SecBPMN-GPT: A Hybrid LLM & Rule-Based Framework for Automating Security Annotation in Business Process Models

Secure-by-design business process modeling requires the explicit integration of security requirements into process models, yet this remains largely manual. The Security Business Process Model and Notation (SecBPMN) standard provides a formal means of expressing such constraints but lacks scalable automation methods. This thesis presents an end-to-end hybrid framework that combines rule-based and large language models (LLMs) to automate the extraction and generation of SecBPMN annotations from natural-language process descriptions. The proposed pipeline integrates process normalization, LLM-driven constraint extraction, LLM-based schema mapping, and reconstruction into valid SecBPMN XML models, effectively bridging the gap between unstructured text and formal security representations. The framework was evaluated on 27 text–SecBPMN pairs using three annotation strategies such as Prompt Engineering, Retrieval-Augmented Generation (RAG), and STS-ML guidance extraction across GPT-4.1-mini and Mistral-small models. Post-mapping schema enforcement improved both accuracy and structural validity, increasing average F1-scores by 8–12% and reducing spurious annotations by nearly 50%. GPT-4.1-mini achieved the highest accuracy (F1 = 0.715 for simple processes), while Mistral-small demonstrated superior efficiency and lower latency.
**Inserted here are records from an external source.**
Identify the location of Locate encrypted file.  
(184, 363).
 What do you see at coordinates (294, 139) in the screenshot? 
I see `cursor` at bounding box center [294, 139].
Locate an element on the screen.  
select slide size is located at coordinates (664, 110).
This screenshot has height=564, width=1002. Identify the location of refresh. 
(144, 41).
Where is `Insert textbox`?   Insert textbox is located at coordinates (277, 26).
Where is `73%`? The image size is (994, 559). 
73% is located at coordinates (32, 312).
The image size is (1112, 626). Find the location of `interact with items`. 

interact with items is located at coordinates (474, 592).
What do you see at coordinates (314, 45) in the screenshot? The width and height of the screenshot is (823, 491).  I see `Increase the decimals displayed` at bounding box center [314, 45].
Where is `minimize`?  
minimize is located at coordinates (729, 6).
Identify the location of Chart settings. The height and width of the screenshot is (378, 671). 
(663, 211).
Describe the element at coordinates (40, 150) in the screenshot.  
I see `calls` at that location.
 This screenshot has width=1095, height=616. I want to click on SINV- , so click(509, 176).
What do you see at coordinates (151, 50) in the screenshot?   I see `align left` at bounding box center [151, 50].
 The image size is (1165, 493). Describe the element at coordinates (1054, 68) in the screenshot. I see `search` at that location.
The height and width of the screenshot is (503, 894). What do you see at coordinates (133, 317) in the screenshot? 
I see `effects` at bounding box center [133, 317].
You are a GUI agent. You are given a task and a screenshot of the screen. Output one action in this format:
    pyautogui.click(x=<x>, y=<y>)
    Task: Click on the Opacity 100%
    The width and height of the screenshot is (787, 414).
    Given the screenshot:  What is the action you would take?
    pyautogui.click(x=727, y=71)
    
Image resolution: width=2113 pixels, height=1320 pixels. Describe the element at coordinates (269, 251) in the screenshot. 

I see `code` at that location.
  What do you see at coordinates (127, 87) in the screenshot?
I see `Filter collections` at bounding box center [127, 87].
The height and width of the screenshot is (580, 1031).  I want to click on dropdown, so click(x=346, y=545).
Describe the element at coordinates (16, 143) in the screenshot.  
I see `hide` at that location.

Correlation analysis between objective metrics and LLM-as-Judge evaluations revealed strong alignment, indicating that language models can act as consistent evaluators of annotation quality. Compared with human experts, the SecBPMN-GPT framework achieved higher annotation accuracy (F1 = 0.516) while reducing annotation time by 95%. Overall, the results demonstrate that the proposed hybrid LLM– and rule-based framework advances the automation of security annotation in business process models, offering a scalable foundation for secure-by-design process engineering and opening pathways toward intelligent, regulation-aware workflow generation in future systems.